Re: [rfc] generic allocator and mspec driver

From: Jes Sorensen <>
Date: 2005-02-03 19:38:45
>>>>> "Jack" == Jack Steiner <> writes:

Jack> On Wed, Feb 02, 2005 at 02:10:32PM -0500, Jes Sorensen wrote:
Jack> General comment:

Jack, thanks for the comments, I'll look at it, however I have the
following comments (which may or may not be correct from my side):

Jack> 1) I may be paranoid, but I'm nervous about using memory visible
Jack> to the VM system for fetchops. If ANYTHING in the kernel makes a
Jack> reference to the memory and causes a TLB dropin to occur, then
Jack> we are exposed to data corruption. If memory being used for
Jack> fetchops is loaded into the cache, either directly or by
Jack> speculation, then data corruption of the uncached fetchop memory
Jack> can occur.
Jack>   Am I being overly paranoid? How can we be certain that nothing
Jack> will ever reference the fetchop memory alocated from the general
Jack> VM pool. lcrash, for example.

Once a page is handed out using alloc_pages, the kernel won't touch it
again unless you explicitly map it etc. or if some process touches
memory at random, which could also happen with the spill pages.  So I
don't think the situation is any worse than it is for the spill pages
in the lower granules.

INSTRUCTION 1: Reproduce the mailing list reply word for word, from "Jack> On Wed, Feb" up to and including "Jack> can occur.".
INSTRUCTION 2: In the mailing list reply, under what conditions will the kernel touch a page again after it has been handed out using alloc_pages?

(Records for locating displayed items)

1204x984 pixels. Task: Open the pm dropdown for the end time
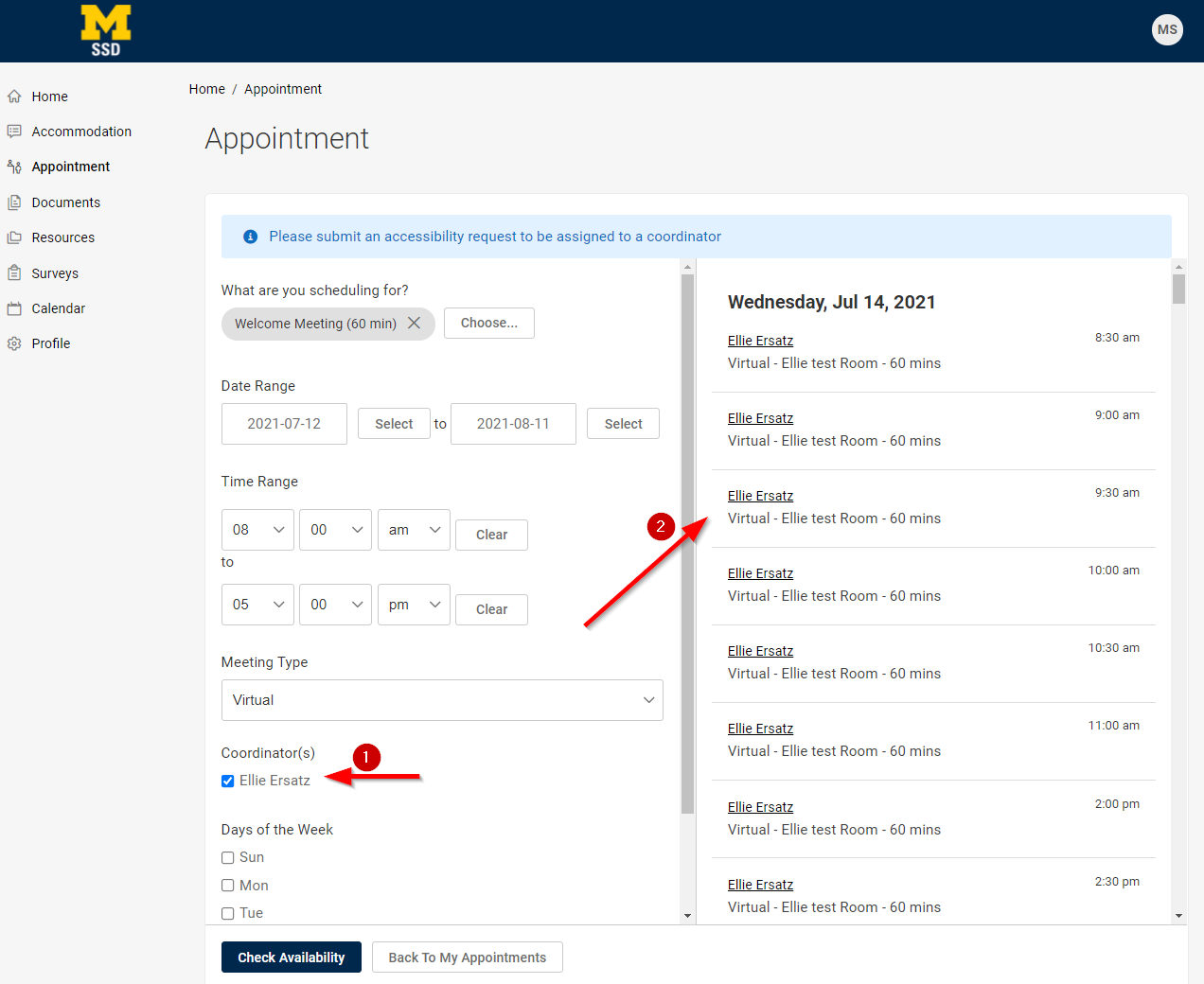pyautogui.click(x=414, y=604)
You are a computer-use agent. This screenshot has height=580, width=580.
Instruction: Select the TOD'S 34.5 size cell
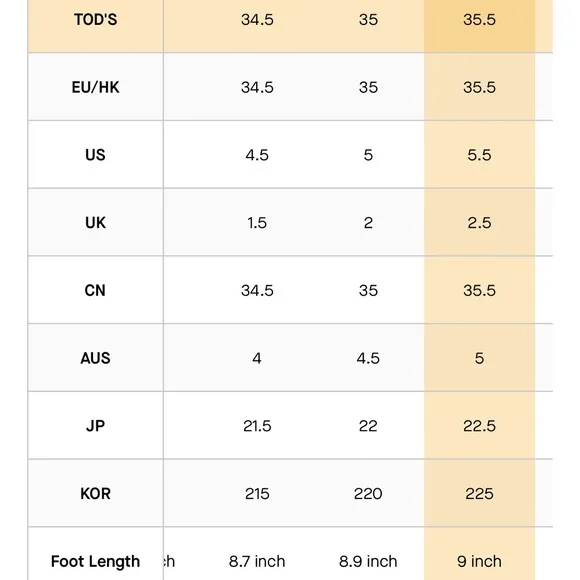(x=257, y=20)
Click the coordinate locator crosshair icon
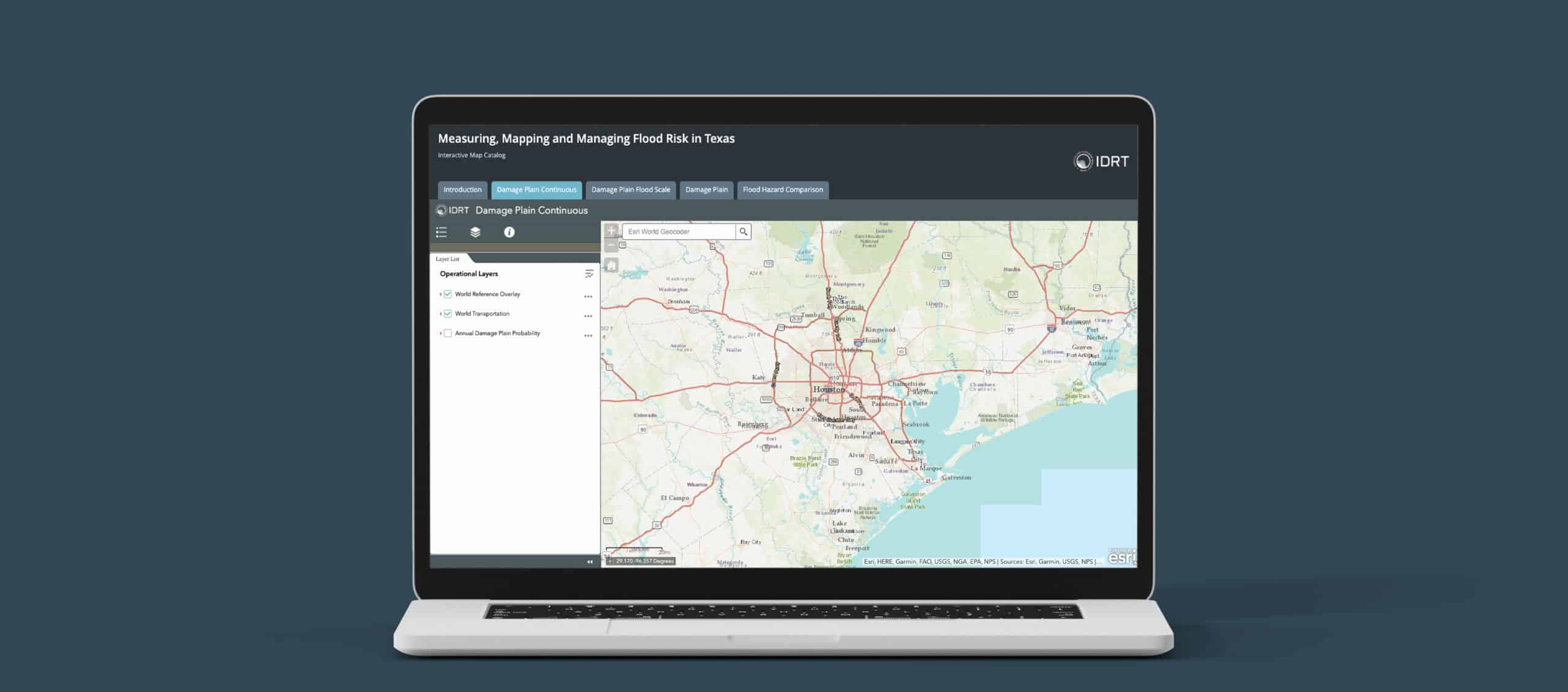The width and height of the screenshot is (1568, 692). click(610, 561)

FINAL RESULT 1:
Jack> On Wed, Feb 02, 2005 at 02:10:32PM -0500, Jes Sorensen wrote:
Jack> General comment:

Jack, thanks for the comments, I'll look at it, however I have the
following comments (which may or may not be correct from my side):

Jack> 1) I may be paranoid, but I'm nervous about using memory visible
Jack> to the VM system for fetchops. If ANYTHING in the kernel makes a
Jack> reference to the memory and causes a TLB dropin to occur, then
Jack> we are exposed to data corruption. If memory being used for
Jack> fetchops is loaded into the cache, either directly or by
Jack> speculation, then data corruption of the uncached fetchop memory
Jack> can occur.

FINAL RESULT 2: Only if you explicitly map it, or if some process touches memory at random.